Very cool!  I'm going to watch. Thanks for the heads up.


----------



## PaulLev (Nov 2, 2012)

balaspa said:


> Interesting - however, if the world is really ending - there would be no way to survive without going to another world. Y'know?


Actually, that very question was addressed in a National Geo show on which I was a guest "expert" last year - "Evacuate Earth".


----------



## PaulLev (Nov 2, 2012)

Lisa Scott said:


> Very cool! I'm going to watch. Thanks for the heads up.


My pleasure!


----------



## PaulLev (Nov 2, 2012)

Coming tomorrow (Jan 2) at 9pm and 11pm, episode #3 in this series: Frozen Earth (screenshot in OP is from Frozen Earth)

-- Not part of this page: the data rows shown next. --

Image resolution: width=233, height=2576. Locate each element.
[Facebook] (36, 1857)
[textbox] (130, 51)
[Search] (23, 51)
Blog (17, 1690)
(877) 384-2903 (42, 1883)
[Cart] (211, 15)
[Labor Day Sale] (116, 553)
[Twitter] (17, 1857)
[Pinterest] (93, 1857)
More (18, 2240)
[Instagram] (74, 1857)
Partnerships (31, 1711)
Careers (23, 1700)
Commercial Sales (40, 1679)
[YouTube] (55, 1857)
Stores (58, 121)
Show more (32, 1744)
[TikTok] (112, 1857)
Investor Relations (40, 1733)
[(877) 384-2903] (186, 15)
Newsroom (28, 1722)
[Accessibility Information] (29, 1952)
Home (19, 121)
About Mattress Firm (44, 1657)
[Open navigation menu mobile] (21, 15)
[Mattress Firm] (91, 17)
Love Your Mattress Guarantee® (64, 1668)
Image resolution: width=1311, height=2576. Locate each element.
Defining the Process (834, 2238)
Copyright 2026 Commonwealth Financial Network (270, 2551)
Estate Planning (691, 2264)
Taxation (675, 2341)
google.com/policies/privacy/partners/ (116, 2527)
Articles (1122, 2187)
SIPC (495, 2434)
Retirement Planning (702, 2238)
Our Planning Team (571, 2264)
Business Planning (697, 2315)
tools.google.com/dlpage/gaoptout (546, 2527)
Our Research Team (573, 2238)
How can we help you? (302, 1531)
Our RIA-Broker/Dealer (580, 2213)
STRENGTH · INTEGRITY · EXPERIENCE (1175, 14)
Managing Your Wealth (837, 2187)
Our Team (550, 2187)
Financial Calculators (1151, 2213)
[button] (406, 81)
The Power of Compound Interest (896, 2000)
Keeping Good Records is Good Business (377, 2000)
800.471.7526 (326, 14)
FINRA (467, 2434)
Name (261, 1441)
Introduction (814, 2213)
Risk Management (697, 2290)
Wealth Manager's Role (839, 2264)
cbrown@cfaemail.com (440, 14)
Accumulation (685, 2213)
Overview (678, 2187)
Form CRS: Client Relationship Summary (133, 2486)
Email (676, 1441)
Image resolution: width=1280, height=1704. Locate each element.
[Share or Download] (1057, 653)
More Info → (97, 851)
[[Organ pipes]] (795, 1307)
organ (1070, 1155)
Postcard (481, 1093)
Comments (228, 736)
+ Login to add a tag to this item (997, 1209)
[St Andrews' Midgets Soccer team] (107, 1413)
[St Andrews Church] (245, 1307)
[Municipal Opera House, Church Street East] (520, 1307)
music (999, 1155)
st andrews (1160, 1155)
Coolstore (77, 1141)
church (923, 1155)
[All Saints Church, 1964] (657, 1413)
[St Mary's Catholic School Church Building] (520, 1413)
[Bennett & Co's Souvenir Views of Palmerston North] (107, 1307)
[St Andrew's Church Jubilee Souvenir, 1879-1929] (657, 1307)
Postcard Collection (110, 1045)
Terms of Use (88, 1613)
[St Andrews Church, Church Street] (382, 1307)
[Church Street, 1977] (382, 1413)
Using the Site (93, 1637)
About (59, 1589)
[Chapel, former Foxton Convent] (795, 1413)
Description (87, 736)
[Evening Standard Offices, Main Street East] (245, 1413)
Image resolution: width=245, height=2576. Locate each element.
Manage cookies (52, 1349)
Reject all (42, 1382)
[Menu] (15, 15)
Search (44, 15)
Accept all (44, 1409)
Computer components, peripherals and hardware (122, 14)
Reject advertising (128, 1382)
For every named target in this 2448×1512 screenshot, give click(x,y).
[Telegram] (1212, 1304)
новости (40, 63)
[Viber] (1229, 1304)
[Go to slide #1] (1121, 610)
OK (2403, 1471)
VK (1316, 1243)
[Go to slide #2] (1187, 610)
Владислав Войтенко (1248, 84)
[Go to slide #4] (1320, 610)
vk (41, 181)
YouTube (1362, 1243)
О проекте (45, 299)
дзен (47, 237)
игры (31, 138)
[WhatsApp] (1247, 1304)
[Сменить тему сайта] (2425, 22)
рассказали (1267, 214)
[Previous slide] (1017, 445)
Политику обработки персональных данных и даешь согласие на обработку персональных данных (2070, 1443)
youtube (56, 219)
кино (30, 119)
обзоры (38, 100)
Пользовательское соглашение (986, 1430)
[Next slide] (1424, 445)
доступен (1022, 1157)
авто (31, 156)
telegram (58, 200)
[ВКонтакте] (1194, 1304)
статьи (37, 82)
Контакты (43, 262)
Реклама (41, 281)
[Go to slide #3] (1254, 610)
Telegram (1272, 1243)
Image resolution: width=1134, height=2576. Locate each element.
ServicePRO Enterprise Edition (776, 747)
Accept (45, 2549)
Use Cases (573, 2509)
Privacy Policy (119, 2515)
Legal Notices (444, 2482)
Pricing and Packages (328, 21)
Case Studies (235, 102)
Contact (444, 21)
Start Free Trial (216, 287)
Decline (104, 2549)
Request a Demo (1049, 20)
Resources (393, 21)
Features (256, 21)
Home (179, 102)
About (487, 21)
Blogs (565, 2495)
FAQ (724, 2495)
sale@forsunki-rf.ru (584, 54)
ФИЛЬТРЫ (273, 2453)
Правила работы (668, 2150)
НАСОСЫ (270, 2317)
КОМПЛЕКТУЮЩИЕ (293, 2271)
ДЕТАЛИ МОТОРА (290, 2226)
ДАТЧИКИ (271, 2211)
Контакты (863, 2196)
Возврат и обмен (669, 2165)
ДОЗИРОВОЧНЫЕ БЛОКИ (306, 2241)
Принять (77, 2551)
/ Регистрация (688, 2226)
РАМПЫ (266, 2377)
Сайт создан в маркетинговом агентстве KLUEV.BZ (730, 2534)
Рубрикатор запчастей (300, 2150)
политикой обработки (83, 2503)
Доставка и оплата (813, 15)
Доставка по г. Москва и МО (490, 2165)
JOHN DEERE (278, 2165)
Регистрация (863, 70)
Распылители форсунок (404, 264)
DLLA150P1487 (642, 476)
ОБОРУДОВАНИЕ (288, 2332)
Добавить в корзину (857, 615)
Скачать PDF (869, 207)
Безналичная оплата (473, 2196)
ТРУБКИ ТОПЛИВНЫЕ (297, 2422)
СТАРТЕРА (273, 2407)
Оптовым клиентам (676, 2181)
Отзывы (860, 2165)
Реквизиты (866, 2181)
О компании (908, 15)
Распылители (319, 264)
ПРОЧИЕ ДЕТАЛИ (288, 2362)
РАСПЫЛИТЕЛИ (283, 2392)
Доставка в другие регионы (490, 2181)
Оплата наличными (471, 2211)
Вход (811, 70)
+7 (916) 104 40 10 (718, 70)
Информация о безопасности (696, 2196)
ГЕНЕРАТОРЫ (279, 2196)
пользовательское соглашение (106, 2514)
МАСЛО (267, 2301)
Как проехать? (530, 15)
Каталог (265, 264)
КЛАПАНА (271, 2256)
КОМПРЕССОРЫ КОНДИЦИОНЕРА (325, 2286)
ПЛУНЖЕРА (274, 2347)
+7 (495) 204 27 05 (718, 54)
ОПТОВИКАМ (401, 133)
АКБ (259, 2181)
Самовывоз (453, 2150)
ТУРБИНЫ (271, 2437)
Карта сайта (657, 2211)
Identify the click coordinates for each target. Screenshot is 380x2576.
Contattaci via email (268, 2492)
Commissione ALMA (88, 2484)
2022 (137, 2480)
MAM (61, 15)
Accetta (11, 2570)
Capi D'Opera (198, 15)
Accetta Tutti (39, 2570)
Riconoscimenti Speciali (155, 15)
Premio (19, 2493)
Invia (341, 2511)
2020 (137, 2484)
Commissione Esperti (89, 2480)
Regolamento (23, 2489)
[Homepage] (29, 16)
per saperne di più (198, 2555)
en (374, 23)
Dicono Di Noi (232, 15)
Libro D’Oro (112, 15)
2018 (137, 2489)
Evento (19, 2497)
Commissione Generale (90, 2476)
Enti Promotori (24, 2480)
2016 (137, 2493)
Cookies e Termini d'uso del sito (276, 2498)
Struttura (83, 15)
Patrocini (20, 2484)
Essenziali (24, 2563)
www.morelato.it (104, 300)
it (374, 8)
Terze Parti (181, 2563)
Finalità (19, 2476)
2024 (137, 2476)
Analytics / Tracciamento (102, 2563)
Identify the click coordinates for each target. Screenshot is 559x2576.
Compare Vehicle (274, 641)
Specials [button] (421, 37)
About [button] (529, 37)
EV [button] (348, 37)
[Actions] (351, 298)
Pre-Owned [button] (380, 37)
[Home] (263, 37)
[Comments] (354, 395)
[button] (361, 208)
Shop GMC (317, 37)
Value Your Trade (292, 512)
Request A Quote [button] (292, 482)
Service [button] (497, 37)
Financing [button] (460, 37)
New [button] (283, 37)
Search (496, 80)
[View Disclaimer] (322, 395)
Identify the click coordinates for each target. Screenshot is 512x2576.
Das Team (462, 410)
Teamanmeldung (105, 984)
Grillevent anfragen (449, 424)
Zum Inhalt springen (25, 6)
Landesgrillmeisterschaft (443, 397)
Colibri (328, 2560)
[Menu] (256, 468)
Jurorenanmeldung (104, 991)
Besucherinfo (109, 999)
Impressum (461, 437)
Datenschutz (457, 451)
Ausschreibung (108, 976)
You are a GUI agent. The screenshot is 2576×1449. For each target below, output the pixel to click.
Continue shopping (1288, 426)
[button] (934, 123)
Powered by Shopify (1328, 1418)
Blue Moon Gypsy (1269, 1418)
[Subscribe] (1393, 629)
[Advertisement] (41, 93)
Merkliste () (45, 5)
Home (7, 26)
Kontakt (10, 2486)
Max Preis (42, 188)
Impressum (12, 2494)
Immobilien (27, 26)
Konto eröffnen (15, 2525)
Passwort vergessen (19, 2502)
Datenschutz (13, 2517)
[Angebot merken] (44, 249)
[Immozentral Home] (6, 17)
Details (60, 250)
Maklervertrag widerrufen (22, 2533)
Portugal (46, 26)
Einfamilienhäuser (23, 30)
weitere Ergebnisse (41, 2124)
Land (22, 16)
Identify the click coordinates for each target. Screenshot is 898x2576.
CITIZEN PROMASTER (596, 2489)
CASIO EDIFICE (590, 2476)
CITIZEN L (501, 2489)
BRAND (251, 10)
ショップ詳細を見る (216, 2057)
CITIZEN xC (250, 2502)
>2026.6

Details on the first two episodes:

http://paullevinson.blogspot.com/2013/12/how-to-survive-end-of-world-on-nat-geo.html

http://paullevinson.blogspot.com/2013/12/how-to-survive-end-of-world-story.html


----------



## PaulLev (Nov 2, 2012)

Early warning: NatGeo Channel resumes its "How to Survive the End of the World" series with two episodes on July 20: "Micro Monsters (Nanotech)" 9pm Eastern, and "Flooded Earth" 10pm Eastern - the following trailer for "Micro Monsters" features me at the beginning - http://channel.nationalgeographic.com/channel/how-to-survive-the-end-of-the-world/videos/conventional-weapons-vs-nano-robots/


----------



## Melisse (Jun 3, 2012)

I'll watch!

Years ago, when young and foolish, hubby and I belonged to a church*cough* that went totally nuts about Y2K. A year of prep, storing water, canned goods etc...I was skeptical and told my hubby if it was really going to happen, shouldn't we move home to NW Montana--with the deer and the elk, the salmon, the trout, wild huckleberries, good ol' boys relatives who can shoot and butcher meat? Who know where to harvest free firewood?

Hubby agreed, but we decided this was all a panic. And it was, come the dreaded morning after, Wichita, KS still stood. Wal Mart was open.


----------



## PaulLev (Nov 2, 2012)

Absolutely right - indeed, I think of the series as a sort of reality television science fiction.  Enjoy!


----------



## balaspa (Dec 27, 2009)

If it's really the "end" of the world - ain't no one gonna survive.


----------



## PaulLev (Nov 2, 2012)

Good point - the title is an oxymoron.


----------